Countries that did this single-mindedly in recent decades — China, South Korea, Japan, Singapore — gained significant influence in a short time. Countries distracted by internal strife — Thailand, Malaysia — gained less. Countries that didn’t prioritize at all — the United States — lost relative influence.

Any country that is not primarily focused on increasing sustainable national income is off its game. It will lose relative influence over time. If your country under-educates its people, encourages consumer debt, and prioritizes spending over investment, it will decline. It really is that simple.
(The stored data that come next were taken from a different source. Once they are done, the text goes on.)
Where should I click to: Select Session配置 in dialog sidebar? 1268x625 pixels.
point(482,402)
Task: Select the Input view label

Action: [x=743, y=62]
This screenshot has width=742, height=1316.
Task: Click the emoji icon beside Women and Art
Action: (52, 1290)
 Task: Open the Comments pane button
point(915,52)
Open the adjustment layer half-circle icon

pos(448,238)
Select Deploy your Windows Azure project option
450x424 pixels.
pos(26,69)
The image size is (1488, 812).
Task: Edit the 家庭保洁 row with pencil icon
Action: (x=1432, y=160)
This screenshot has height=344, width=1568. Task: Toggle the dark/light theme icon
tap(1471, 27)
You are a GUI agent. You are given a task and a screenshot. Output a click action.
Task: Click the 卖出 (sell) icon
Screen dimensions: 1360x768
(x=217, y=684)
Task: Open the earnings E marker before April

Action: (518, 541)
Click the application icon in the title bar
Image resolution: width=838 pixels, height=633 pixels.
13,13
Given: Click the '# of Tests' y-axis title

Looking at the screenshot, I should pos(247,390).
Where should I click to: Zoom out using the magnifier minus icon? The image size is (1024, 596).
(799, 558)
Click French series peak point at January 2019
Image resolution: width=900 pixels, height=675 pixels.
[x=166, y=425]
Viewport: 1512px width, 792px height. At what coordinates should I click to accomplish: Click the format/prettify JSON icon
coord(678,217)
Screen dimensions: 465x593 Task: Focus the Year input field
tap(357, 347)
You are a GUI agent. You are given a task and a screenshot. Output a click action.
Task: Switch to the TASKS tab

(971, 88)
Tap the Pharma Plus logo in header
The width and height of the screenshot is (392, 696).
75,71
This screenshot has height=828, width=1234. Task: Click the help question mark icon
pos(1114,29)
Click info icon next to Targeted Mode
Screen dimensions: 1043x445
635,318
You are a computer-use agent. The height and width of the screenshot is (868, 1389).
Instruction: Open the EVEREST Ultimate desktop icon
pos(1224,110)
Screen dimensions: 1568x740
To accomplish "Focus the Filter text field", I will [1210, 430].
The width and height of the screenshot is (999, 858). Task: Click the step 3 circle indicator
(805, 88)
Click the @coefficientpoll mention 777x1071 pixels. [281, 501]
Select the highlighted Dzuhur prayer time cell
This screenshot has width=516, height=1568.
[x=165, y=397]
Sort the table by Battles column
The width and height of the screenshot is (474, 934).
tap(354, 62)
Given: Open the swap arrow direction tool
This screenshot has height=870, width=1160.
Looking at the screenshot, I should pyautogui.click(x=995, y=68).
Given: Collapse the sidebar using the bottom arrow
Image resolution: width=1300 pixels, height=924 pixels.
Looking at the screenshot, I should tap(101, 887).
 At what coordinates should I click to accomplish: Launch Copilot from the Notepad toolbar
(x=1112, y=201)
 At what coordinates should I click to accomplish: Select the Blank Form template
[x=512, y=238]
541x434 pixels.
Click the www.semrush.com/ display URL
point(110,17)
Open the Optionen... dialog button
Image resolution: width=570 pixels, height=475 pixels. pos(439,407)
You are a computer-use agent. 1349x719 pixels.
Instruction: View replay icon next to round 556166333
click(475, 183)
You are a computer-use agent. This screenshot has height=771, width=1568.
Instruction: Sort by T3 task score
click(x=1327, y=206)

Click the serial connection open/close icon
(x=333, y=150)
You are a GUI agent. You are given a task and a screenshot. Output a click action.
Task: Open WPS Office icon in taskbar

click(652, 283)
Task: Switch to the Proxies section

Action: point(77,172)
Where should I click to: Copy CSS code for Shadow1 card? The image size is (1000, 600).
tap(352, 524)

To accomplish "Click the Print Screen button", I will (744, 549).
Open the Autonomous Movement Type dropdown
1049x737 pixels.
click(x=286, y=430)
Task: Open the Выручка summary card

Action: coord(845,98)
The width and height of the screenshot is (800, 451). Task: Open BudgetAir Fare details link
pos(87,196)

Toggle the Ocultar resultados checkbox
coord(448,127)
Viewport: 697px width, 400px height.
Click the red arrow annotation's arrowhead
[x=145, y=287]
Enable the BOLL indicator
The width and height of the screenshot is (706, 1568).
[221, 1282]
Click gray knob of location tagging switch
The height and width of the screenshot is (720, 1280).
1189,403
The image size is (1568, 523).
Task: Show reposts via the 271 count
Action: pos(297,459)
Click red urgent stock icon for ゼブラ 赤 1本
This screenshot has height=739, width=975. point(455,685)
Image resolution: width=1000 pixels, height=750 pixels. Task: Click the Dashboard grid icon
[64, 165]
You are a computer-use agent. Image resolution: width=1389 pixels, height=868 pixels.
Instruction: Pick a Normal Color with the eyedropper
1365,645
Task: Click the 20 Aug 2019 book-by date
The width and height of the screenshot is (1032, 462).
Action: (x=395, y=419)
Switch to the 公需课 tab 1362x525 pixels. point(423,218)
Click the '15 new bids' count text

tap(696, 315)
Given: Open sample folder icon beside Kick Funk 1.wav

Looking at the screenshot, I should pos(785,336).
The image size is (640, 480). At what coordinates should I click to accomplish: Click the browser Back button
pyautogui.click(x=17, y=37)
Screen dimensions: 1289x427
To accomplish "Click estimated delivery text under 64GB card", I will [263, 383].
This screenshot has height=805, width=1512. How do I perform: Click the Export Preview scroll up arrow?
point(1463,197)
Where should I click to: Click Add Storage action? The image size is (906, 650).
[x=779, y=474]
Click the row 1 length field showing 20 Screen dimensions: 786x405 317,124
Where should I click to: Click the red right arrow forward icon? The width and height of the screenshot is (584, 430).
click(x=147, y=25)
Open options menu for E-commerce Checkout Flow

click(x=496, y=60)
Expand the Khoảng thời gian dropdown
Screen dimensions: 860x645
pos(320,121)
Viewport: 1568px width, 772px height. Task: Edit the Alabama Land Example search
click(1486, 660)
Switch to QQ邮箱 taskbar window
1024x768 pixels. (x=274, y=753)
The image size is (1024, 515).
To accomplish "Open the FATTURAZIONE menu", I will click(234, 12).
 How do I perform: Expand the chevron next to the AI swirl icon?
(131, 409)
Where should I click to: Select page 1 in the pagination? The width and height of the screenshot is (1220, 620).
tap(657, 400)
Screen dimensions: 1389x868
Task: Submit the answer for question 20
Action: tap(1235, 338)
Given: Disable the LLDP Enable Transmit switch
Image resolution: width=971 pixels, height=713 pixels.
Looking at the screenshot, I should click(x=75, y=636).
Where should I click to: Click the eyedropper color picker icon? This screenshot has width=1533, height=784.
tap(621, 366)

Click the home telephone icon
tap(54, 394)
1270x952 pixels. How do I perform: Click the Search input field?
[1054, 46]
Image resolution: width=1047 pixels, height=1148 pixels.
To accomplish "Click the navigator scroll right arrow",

We just get lost in the details.

Everything is like Jenga

The game Jenga is actually a contest of minimalism.  You start with a stack of wooden blocks as shown, and take turns removing blocks, until the tower collapses.

To a certain degree, everything is like Jenga.  The most efficient solution to just about anything involves removing as many extraneous pieces as possible without destabilizing the original aim.

Fewer pieces means less time, less curation, fewer errors, fewer losses, lower maintenance, higher return, higher efficiency.

Few people realize that Occam, who passed away in 1347, was actually talking about Jenga.  In a way.

Amazon fumbles simplicity

Years ago, I had a FewerNicer revelation:  buy everything with Amazon Prime.  It did not save money, but economized on something much more valuable:  time and attention.

Prime was not the cheapest, but ended shopping as we know it.  You think, “I need sunscreen and shaving cream” — one minute later, the order is in, the need struck from your to-do list, and you can get back to work, with barely any loss of focus.

Yet today, for the first time in years, I bought sunscreen and shaving cream from different sites.  Why?  As before, the change had nothing to do with price, and everything to do with time and attention.  Amazon is getting complicated, ruining their primary advantage.

My sunscreen brand is now sold only as an “add-on,” meaning I need to come up with $25 of other Amazon purchases before they will send me what I actually want.  Or I can wander  the site looking for another vendor of the same item at a higher price.  But this demands time and attention — exactly the cost I’m trying to minimize.

The shaving cream, a high-margin item, is now overrun with fakes and “new old stock,” sold by dubious third-party vendors that use the Amazon distribution network.  Again, I have to wander around the site, judging the quality and quantity of customer reviews, in hopes of finding the real item.  Decisions, decisions.  More time.  More attention.

Or, I can just go to the manufacturer’s website, buy direct, know that I have exactly what I want, and be done.  For today’s purchase, Amazon Prime lost the simplicity contest, which was my only reason for using it.